Because adult patients have minimal remaining bone growth,4,10 correction of a skeletal malocclusion requires substantial dentoalveolar movement. Satisfactory compensatory treatment can be performed with minimal chance of relapse13-15 or damage to the periodontium,11,16-18 however, if the clinician follows an effective protocol. The present case report illustrates a successful approach in which dentoalveolar movement compensated for a severe skeletal Class III malocclusion with little or no root resorption or periodontal lesions seen after five years of follow-up.1,2,6
Our patient’s upper incisors were substantially protruded and proclined, while the lower incisors were extruded and uprighted. All of these effects would be expected with the use of Class III intermaxillary elastics, as would the intrusion and distal tipping of the lower molars and mesialization, mesial tipping, and extrusion of the upper molars.19 Repositioning of the upper molars caused a counterclockwise rotation of the occlusal plane and clockwise rotation of the mandible, which increased lower facial height and resulted in a less concave profile.1,2,6,19 The lower lip was retruded as the lower incisors were uprighted. Although the maxillary and mandibular skeletal components did not change appreciably in this case, the vertical dimension increased significantly, primarily due to movement of the upper posterior teeth.
Because the inclination of the upper incisors directly affects smile esthetics,20 it is essential to control torque on these teeth when using intermaxillary elastics. Upper incisors would be expected to show only a slight increase in labial inclination after treatment with preadjusted Biofunctional brackets. In this case, however, with a severe anteroposterior discrepancy before treatment, the upper incisors underwent notable proclination. We believe that if an .021" × .025" stainless steel upper archwire had been used, the expression of the bracket slots would have limited such inclination.

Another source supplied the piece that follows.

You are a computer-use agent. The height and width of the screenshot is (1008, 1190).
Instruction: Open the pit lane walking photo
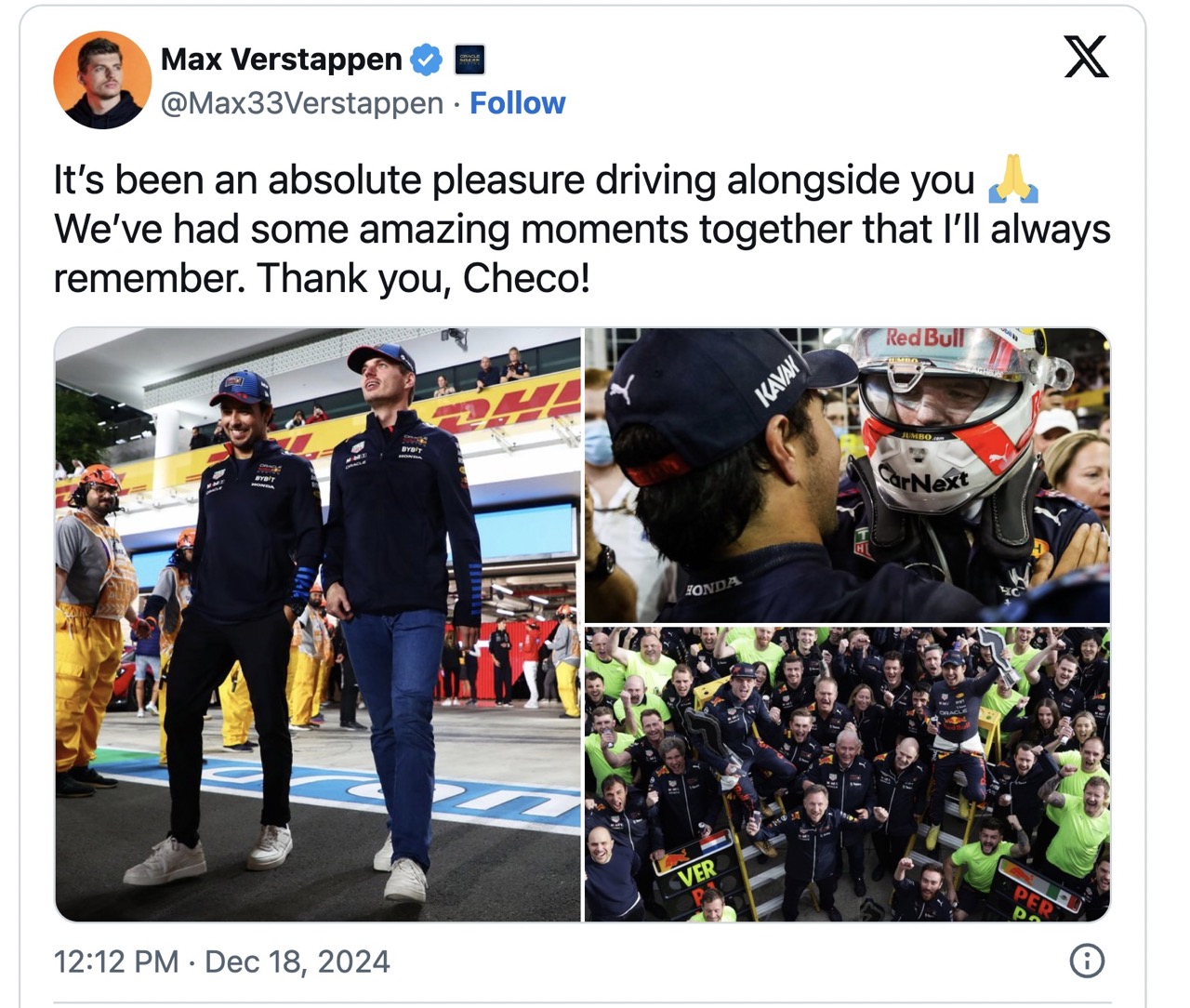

Dentoalveolar compensation with the Biofunctional technique effectively camouflaged the skeletal Class III malocclusion of this adult patient, thanks to excellent compliance with Class III elastic wear. Bodily movement of the upper and lower anterior teeth resulted in ideal positioning of the roots within the alveolar process, which likely contributed to the patient’s long-term occlusal and periodontal stability. Although our results suggest this is a viable approach in patients who wish to avoid orthognathic surgery, further studies are needed to prove that hypothesis.